◆ **Task list**
a - List the topics named after the colon in the first line of the global health news text.
b - Carry on the global health news text from where it stops.

Also In Global Health News: International Development Journalism Competition; Polio Vaccines In Nigeria; Antibiotic Prescriptions In Mexico; MDR-TB In N. Korea

Guardian Selects Winning Stories On International Development

Wining submissions to the Guardian’s International Development Journalism Competition were published online Monday. The annual contest features stories about “issues facing the developing world [that] are often overlooked or underrepresented by the media,” according to the newspaper. Professional and amateur journalists wrote about a variety of themes including, family planning, maternal health, and the role of bed nets in fighting malaria (6/14).

Vitamin A Leads To Polio Vaccine Acceptance In Nigeria

“Campaigns to distribute Vitamin A supplements to reduce high rates of child mortality and morbidity in northern Nigeria have had the unexpected side-effect of encouraging heavily stigmatized polio immunizations in the region,” IRIN reports. Vitamin A, which can reduce under-five deaths by 30 percent, according to the WHO, has been administered in Nigeria since 2001. “As a result, the treatment tends to be welcomed by parents” who then accept the polio vaccine (6/14).

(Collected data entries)
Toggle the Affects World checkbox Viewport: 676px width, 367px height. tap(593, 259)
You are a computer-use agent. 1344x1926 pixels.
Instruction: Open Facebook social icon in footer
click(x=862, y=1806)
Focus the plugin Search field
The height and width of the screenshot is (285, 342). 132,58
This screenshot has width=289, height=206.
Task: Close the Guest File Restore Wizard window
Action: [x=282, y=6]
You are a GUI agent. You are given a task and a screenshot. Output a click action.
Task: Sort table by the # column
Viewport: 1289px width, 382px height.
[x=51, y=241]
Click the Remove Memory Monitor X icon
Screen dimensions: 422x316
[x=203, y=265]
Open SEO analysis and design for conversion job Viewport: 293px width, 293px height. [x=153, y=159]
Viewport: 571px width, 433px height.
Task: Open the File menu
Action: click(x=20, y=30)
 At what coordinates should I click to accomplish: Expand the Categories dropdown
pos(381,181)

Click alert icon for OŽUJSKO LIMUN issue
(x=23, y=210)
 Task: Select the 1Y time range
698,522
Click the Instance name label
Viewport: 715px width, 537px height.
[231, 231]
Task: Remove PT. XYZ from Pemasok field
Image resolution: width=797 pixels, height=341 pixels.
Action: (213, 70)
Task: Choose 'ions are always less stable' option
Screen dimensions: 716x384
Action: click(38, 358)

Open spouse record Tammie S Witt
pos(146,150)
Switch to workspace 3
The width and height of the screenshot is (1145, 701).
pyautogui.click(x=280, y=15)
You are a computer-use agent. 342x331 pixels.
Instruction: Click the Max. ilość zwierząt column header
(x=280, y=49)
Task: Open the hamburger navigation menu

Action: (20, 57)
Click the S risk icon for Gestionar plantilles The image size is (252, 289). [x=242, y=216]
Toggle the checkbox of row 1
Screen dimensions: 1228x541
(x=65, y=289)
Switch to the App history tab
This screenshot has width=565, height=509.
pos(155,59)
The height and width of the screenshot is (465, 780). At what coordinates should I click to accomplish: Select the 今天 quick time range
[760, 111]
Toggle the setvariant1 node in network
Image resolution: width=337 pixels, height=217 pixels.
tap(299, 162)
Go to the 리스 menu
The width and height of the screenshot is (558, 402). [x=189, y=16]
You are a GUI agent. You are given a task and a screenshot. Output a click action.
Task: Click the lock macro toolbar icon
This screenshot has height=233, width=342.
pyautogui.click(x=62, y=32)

◆ **Answers by task**
a - International Development Journalism Competition; Polio Vaccines In Nigeria; Antibiotic Prescriptions In Mexico; MDR-TB In N. Korea

b -
Mexican Pharmacists Face Greater Scrutiny Over Dispensing Antibiotics Without Prescriptions

The Los Angeles Times reports on new steps by Mexican authorities to require a prescription for antibiotics. “Even though the law requires a prescription for antibiotics, pharmacists in Mexico seldom ask for one before handing them over. And they hand them over by the boatload: nearly 2 billion doses of antibiotics a year, enough for two full courses of treatment for almost each of the nation’s 110 million people,” the Los Angeles Times writes. The issue was brought to the forefront after Mexico’s H1N1 outbreak, “which authorities say was needlessly deadly here because of rampant self-medication” (Ellingwood/Sanchez, 6/14).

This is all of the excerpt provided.